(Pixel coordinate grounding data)
######

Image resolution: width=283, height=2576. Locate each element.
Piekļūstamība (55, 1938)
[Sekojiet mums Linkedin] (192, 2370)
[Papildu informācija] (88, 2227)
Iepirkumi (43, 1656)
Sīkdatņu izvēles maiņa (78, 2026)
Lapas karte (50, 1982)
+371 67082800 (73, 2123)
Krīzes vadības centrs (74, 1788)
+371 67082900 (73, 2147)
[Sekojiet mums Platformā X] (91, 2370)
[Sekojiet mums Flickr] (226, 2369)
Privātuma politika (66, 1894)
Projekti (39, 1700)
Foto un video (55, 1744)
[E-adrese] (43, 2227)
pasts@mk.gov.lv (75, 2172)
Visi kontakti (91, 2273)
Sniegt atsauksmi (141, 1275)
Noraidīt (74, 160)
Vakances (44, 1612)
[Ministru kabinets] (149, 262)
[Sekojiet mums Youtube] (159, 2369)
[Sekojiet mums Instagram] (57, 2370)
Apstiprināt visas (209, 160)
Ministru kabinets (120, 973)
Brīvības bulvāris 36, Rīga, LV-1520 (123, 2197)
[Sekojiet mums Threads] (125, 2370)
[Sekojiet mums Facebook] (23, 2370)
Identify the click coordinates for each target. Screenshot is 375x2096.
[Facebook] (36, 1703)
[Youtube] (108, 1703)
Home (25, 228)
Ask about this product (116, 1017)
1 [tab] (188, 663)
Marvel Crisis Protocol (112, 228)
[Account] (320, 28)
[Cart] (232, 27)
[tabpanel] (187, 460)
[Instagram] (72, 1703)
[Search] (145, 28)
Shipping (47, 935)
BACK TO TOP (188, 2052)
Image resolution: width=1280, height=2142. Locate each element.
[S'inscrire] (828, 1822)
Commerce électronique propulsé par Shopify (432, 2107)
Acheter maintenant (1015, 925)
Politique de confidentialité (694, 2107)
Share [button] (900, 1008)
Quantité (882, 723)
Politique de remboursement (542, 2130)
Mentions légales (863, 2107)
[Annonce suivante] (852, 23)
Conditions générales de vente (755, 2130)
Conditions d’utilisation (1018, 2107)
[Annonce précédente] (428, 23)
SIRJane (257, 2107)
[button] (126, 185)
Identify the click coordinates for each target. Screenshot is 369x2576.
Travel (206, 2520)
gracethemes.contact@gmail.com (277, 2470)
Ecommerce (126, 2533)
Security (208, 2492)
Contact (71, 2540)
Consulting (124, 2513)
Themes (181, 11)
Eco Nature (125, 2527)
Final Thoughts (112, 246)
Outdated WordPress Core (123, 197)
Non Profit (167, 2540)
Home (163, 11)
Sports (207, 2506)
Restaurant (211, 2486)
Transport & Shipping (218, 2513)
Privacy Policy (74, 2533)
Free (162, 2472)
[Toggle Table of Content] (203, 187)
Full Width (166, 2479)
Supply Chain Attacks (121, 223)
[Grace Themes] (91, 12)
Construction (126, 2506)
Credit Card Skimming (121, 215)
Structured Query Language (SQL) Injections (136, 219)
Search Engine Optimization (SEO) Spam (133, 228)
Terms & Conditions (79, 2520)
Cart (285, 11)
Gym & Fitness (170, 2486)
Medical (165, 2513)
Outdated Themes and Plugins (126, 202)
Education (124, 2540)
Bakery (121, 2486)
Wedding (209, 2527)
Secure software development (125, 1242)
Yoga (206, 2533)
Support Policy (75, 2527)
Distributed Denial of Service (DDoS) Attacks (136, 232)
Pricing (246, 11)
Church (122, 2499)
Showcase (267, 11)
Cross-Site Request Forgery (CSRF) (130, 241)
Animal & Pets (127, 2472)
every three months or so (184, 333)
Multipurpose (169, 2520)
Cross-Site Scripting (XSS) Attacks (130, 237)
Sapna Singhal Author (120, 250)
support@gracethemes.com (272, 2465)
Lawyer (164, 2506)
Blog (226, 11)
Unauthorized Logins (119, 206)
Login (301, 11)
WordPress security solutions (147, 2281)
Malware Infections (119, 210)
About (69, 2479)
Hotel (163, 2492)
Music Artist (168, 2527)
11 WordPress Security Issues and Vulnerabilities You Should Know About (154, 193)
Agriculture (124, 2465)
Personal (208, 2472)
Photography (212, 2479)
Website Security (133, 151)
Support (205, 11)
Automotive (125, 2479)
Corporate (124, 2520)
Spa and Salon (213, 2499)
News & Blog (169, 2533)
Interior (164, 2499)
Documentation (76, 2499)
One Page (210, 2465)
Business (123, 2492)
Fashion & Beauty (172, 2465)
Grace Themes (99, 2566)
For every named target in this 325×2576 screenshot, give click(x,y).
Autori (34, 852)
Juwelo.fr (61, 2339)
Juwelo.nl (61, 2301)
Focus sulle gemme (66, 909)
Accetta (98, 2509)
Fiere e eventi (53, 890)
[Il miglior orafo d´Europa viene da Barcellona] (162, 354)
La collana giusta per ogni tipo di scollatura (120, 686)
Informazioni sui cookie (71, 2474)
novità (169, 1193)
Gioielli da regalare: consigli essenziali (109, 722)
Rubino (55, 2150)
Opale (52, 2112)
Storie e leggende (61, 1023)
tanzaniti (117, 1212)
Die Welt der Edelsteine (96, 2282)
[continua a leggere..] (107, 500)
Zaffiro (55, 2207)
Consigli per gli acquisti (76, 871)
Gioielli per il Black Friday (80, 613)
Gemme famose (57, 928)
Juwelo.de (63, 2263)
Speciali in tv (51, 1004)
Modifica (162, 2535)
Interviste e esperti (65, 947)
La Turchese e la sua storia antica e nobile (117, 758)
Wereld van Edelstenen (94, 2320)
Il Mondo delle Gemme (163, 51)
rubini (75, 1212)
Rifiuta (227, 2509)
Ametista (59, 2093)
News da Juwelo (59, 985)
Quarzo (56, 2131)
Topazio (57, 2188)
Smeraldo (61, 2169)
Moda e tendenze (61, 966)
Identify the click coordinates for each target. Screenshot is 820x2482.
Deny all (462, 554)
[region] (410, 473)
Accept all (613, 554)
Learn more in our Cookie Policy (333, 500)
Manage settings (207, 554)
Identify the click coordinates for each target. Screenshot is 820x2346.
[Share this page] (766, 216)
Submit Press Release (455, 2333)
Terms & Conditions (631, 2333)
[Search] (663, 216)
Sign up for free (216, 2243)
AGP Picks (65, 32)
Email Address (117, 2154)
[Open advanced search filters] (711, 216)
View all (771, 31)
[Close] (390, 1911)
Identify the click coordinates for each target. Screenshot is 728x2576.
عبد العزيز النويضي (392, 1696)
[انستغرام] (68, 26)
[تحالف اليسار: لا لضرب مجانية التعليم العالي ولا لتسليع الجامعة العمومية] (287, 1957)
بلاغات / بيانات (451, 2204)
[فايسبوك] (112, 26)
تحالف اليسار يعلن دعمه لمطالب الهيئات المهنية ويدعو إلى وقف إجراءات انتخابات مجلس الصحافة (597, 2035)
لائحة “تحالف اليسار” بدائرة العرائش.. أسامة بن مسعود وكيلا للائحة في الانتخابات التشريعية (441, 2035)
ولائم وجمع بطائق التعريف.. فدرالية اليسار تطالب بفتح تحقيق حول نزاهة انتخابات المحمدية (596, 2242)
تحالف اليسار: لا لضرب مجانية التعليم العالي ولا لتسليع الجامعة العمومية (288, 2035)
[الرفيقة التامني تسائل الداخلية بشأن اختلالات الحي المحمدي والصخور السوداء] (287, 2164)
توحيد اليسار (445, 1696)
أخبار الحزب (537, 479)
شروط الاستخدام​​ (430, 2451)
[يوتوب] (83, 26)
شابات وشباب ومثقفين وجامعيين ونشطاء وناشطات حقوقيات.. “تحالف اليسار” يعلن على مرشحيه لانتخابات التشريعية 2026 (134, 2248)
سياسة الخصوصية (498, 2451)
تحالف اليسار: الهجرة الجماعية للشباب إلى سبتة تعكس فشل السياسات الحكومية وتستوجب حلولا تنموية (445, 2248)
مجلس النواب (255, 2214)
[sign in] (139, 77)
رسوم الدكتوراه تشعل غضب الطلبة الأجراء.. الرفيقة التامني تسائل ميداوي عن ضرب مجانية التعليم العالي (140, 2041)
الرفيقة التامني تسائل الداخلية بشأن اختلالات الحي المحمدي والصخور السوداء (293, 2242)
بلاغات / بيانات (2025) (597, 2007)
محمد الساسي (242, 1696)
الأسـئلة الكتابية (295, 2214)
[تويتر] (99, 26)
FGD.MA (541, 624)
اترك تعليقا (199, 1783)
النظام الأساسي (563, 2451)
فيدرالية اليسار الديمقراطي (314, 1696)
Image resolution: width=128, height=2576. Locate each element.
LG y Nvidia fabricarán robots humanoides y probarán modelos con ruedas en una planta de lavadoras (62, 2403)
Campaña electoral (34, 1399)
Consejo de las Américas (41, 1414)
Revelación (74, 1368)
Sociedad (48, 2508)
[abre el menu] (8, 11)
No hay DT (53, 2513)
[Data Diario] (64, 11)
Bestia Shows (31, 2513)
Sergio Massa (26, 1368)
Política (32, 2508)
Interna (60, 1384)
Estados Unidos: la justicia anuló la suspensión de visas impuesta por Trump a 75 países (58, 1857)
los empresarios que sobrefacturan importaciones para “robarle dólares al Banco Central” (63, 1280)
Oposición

######

• **What the task asks**
Your answer should be the lines above from the one containing "every three months or so (184, 333)" through the one containing "Music Artist (168, 2527)", copied exactly and with both ends kept.

• **Problem solution**
every three months or so (184, 333)
Multipurpose (169, 2520)
Cross-Site Scripting (XSS) Attacks (130, 237)
Sapna Singhal Author (120, 250)
support@gracethemes.com (272, 2465)
Lawyer (164, 2506)
Blog (226, 11)
Unauthorized Logins (119, 206)
Login (301, 11)
WordPress security solutions (147, 2281)
Malware Infections (119, 210)
About (69, 2479)
Hotel (163, 2492)
Music Artist (168, 2527)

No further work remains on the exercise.